### Requirement
Return every record in full. Match each one exactly.

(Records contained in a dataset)

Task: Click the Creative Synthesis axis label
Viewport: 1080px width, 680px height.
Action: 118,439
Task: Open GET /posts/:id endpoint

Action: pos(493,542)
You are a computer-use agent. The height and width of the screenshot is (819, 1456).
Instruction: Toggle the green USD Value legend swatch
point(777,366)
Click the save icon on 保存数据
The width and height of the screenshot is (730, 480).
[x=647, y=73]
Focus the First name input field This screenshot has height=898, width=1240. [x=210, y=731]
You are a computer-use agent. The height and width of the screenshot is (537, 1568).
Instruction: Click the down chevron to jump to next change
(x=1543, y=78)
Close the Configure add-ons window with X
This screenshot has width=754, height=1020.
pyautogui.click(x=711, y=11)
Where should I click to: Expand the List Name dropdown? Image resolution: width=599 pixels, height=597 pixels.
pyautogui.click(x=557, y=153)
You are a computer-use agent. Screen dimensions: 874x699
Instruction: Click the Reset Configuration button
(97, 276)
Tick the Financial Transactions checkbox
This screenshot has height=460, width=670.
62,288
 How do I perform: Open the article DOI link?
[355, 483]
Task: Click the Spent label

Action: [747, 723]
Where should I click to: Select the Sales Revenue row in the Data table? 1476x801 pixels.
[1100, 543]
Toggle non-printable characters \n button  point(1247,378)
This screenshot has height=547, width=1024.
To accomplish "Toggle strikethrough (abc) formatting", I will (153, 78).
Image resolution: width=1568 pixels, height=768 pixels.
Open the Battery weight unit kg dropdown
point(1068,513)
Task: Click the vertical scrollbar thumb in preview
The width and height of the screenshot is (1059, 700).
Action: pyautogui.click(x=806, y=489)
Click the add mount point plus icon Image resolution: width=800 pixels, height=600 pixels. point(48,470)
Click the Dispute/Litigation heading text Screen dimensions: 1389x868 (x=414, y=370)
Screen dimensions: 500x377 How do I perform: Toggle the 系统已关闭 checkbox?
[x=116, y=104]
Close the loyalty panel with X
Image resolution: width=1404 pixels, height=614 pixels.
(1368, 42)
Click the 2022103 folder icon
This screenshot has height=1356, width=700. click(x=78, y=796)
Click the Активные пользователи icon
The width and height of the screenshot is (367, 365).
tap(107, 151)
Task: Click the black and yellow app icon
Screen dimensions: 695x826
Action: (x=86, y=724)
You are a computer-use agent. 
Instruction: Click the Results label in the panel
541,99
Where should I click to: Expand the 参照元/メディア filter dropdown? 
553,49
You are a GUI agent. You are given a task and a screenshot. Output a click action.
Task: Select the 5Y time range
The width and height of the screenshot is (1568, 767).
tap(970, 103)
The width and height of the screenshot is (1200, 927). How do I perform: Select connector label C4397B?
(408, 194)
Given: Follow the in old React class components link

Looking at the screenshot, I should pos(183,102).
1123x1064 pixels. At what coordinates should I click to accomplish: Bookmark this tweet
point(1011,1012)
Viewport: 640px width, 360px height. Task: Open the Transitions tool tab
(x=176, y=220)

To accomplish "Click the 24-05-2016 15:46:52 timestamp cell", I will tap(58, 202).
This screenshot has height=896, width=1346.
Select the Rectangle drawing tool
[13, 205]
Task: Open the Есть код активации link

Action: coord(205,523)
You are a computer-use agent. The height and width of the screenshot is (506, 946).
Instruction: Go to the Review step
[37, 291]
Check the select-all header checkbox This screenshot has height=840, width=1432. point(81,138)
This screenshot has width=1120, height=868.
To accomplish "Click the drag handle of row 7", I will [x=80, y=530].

### Problem solution
Task: Click the Creative Synthesis axis label
Viewport: 1080px width, 680px height.
Action: 118,439
Task: Open GET /posts/:id endpoint

Action: pos(493,542)
You are a computer-use agent. The height and width of the screenshot is (819, 1456).
Instruction: Toggle the green USD Value legend swatch
point(777,366)
Click the save icon on 保存数据
The width and height of the screenshot is (730, 480).
[x=647, y=73]
Focus the First name input field This screenshot has height=898, width=1240. [x=210, y=731]
You are a computer-use agent. The height and width of the screenshot is (537, 1568).
Instruction: Click the down chevron to jump to next change
(x=1543, y=78)
Close the Configure add-ons window with X
This screenshot has width=754, height=1020.
pyautogui.click(x=711, y=11)
Where should I click to: Expand the List Name dropdown? Image resolution: width=599 pixels, height=597 pixels.
pyautogui.click(x=557, y=153)
You are a computer-use agent. Screen dimensions: 874x699
Instruction: Click the Reset Configuration button
(97, 276)
Tick the Financial Transactions checkbox
This screenshot has height=460, width=670.
62,288
 How do I perform: Open the article DOI link?
[355, 483]
Task: Click the Spent label

Action: [747, 723]
Where should I click to: Select the Sales Revenue row in the Data table? 1476x801 pixels.
[1100, 543]
Toggle non-printable characters \n button  point(1247,378)
This screenshot has height=547, width=1024.
To accomplish "Toggle strikethrough (abc) formatting", I will (153, 78).
Image resolution: width=1568 pixels, height=768 pixels.
Open the Battery weight unit kg dropdown
point(1068,513)
Task: Click the vertical scrollbar thumb in preview
The width and height of the screenshot is (1059, 700).
Action: pyautogui.click(x=806, y=489)
Click the add mount point plus icon Image resolution: width=800 pixels, height=600 pixels. point(48,470)
Click the Dispute/Litigation heading text Screen dimensions: 1389x868 (x=414, y=370)
Screen dimensions: 500x377 How do I perform: Toggle the 系统已关闭 checkbox?
[x=116, y=104]
Close the loyalty panel with X
Image resolution: width=1404 pixels, height=614 pixels.
(1368, 42)
Click the 2022103 folder icon
This screenshot has height=1356, width=700. click(x=78, y=796)
Click the Активные пользователи icon
The width and height of the screenshot is (367, 365).
tap(107, 151)
Task: Click the black and yellow app icon
Screen dimensions: 695x826
Action: (x=86, y=724)
You are a computer-use agent. 
Instruction: Click the Results label in the panel
541,99
Where should I click to: Expand the 参照元/メディア filter dropdown? 
553,49
You are a GUI agent. You are given a task and a screenshot. Output a click action.
Task: Select the 5Y time range
The width and height of the screenshot is (1568, 767).
tap(970, 103)
The width and height of the screenshot is (1200, 927). How do I perform: Select connector label C4397B?
(408, 194)
Given: Follow the in old React class components link

Looking at the screenshot, I should pos(183,102).
1123x1064 pixels. At what coordinates should I click to accomplish: Bookmark this tweet
point(1011,1012)
Viewport: 640px width, 360px height. Task: Open the Transitions tool tab
(x=176, y=220)

To accomplish "Click the 24-05-2016 15:46:52 timestamp cell", I will tap(58, 202).
This screenshot has height=896, width=1346.
Select the Rectangle drawing tool
[13, 205]
Task: Open the Есть код активации link

Action: coord(205,523)
You are a computer-use agent. The height and width of the screenshot is (506, 946).
Instruction: Go to the Review step
[37, 291]
Check the select-all header checkbox This screenshot has height=840, width=1432. point(81,138)
This screenshot has width=1120, height=868.
To accomplish "Click the drag handle of row 7", I will [x=80, y=530].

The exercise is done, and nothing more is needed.